▶ **Instructions for the task**
Your output must match the records exactly, line for line.

▶ **Data records**
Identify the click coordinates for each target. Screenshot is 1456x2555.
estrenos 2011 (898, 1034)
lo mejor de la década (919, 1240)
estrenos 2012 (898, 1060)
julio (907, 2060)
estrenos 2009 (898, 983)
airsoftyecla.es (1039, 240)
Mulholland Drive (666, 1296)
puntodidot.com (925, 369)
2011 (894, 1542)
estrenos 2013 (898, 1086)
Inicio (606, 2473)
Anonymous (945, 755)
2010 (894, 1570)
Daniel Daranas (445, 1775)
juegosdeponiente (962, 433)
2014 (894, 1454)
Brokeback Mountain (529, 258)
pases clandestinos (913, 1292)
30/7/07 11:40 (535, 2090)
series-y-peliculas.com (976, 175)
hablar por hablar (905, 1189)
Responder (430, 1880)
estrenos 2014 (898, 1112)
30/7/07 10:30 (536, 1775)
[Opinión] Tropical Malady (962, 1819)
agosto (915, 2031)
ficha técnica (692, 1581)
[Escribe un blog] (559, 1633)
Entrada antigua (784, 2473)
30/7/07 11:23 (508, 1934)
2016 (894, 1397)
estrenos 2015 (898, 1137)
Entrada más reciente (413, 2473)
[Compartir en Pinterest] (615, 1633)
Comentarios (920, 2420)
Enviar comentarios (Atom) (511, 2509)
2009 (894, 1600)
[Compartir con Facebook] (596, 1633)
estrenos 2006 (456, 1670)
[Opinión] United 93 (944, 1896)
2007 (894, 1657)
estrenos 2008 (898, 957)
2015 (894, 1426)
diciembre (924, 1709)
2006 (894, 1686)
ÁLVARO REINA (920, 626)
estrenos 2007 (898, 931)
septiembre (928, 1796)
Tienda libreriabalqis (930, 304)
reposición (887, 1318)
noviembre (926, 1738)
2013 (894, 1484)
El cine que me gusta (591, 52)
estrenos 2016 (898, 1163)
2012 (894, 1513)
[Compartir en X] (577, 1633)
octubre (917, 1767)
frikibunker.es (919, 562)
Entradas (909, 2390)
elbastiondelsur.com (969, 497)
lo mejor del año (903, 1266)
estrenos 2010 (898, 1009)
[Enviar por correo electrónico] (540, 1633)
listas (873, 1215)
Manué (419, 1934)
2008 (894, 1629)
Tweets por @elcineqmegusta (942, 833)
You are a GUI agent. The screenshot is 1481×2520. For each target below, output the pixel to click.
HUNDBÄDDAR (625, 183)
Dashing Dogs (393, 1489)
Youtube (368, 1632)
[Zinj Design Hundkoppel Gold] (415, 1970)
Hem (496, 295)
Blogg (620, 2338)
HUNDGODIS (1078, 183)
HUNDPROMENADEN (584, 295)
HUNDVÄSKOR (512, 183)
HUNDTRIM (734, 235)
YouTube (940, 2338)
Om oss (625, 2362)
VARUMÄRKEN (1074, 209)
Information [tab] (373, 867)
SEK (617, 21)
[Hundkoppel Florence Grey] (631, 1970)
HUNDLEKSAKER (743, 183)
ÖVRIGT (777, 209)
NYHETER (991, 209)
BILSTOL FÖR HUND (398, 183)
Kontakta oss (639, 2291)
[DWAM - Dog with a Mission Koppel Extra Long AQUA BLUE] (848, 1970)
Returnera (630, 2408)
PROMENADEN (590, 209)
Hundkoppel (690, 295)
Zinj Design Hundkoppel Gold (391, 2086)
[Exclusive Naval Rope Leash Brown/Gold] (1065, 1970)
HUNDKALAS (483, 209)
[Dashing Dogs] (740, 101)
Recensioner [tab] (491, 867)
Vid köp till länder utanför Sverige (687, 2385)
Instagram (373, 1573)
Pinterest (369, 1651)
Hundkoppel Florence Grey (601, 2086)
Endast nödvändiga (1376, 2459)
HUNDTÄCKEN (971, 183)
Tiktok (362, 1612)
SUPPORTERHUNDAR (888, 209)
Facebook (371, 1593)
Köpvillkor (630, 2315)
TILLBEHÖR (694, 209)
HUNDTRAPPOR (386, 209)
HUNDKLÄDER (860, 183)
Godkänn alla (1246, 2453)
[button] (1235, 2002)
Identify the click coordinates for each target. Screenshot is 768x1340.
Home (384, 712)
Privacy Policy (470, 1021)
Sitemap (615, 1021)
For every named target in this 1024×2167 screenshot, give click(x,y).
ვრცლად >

▶ **Response**
Identify the click coordinates for each target. Screenshot is 1456x2555.
estrenos 2011 (898, 1034)
lo mejor de la década (919, 1240)
estrenos 2012 (898, 1060)
julio (907, 2060)
estrenos 2009 (898, 983)
airsoftyecla.es (1039, 240)
Mulholland Drive (666, 1296)
puntodidot.com (925, 369)
2011 (894, 1542)
estrenos 2013 (898, 1086)
Inicio (606, 2473)
Anonymous (945, 755)
2010 (894, 1570)
Daniel Daranas (445, 1775)
juegosdeponiente (962, 433)
2014 (894, 1454)
Brokeback Mountain (529, 258)
pases clandestinos (913, 1292)
30/7/07 11:40 (535, 2090)
series-y-peliculas.com (976, 175)
hablar por hablar (905, 1189)
Responder (430, 1880)
estrenos 2014 (898, 1112)
30/7/07 10:30 (536, 1775)
[Opinión] Tropical Malady (962, 1819)
agosto (915, 2031)
ficha técnica (692, 1581)
[Escribe un blog] (559, 1633)
Entrada antigua (784, 2473)
30/7/07 11:23 (508, 1934)
2016 (894, 1397)
estrenos 2015 (898, 1137)
Entrada más reciente (413, 2473)
[Compartir en Pinterest] (615, 1633)
Comentarios (920, 2420)
Enviar comentarios (Atom) (511, 2509)
2009 (894, 1600)
[Compartir con Facebook] (596, 1633)
estrenos 2006 (456, 1670)
[Opinión] United 93 (944, 1896)
2007 (894, 1657)
estrenos 2008 (898, 957)
2015 (894, 1426)
diciembre (924, 1709)
2006 (894, 1686)
ÁLVARO REINA (920, 626)
estrenos 2007 (898, 931)
septiembre (928, 1796)
Tienda libreriabalqis (930, 304)
reposición (887, 1318)
noviembre (926, 1738)
2013 (894, 1484)
El cine que me gusta (591, 52)
estrenos 2016 (898, 1163)
2012 (894, 1513)
[Compartir en X] (577, 1633)
octubre (917, 1767)
frikibunker.es (919, 562)
Entradas (909, 2390)
elbastiondelsur.com (969, 497)
lo mejor del año (903, 1266)
estrenos 2010 (898, 1009)
[Enviar por correo electrónico] (540, 1633)
listas (873, 1215)
Manué (419, 1934)
2008 (894, 1629)
Tweets por @elcineqmegusta (942, 833)
You are a GUI agent. The screenshot is 1481×2520. For each target below, output the pixel to click.
HUNDBÄDDAR (625, 183)
Dashing Dogs (393, 1489)
Youtube (368, 1632)
[Zinj Design Hundkoppel Gold] (415, 1970)
Hem (496, 295)
Blogg (620, 2338)
HUNDGODIS (1078, 183)
HUNDPROMENADEN (584, 295)
HUNDVÄSKOR (512, 183)
HUNDTRIM (734, 235)
YouTube (940, 2338)
Om oss (625, 2362)
VARUMÄRKEN (1074, 209)
Information [tab] (373, 867)
SEK (617, 21)
[Hundkoppel Florence Grey] (631, 1970)
HUNDLEKSAKER (743, 183)
ÖVRIGT (777, 209)
NYHETER (991, 209)
BILSTOL FÖR HUND (398, 183)
Kontakta oss (639, 2291)
[DWAM - Dog with a Mission Koppel Extra Long AQUA BLUE] (848, 1970)
Returnera (630, 2408)
PROMENADEN (590, 209)
Hundkoppel (690, 295)
Zinj Design Hundkoppel Gold (391, 2086)
[Exclusive Naval Rope Leash Brown/Gold] (1065, 1970)
HUNDKALAS (483, 209)
[Dashing Dogs] (740, 101)
Recensioner [tab] (491, 867)
Vid köp till länder utanför Sverige (687, 2385)
Instagram (373, 1573)
Pinterest (369, 1651)
Hundkoppel Florence Grey (601, 2086)
Endast nödvändiga (1376, 2459)
HUNDTÄCKEN (971, 183)
Tiktok (362, 1612)
SUPPORTERHUNDAR (888, 209)
Facebook (371, 1593)
Köpvillkor (630, 2315)
TILLBEHÖR (694, 209)
HUNDTRAPPOR (386, 209)
HUNDKLÄDER (860, 183)
Godkänn alla (1246, 2453)
[button] (1235, 2002)
Identify the click coordinates for each target. Screenshot is 768x1340.
Home (384, 712)
Privacy Policy (470, 1021)
Sitemap (615, 1021)
For every named target in this 1024×2167 screenshot, give click(x,y).
ვრცლად >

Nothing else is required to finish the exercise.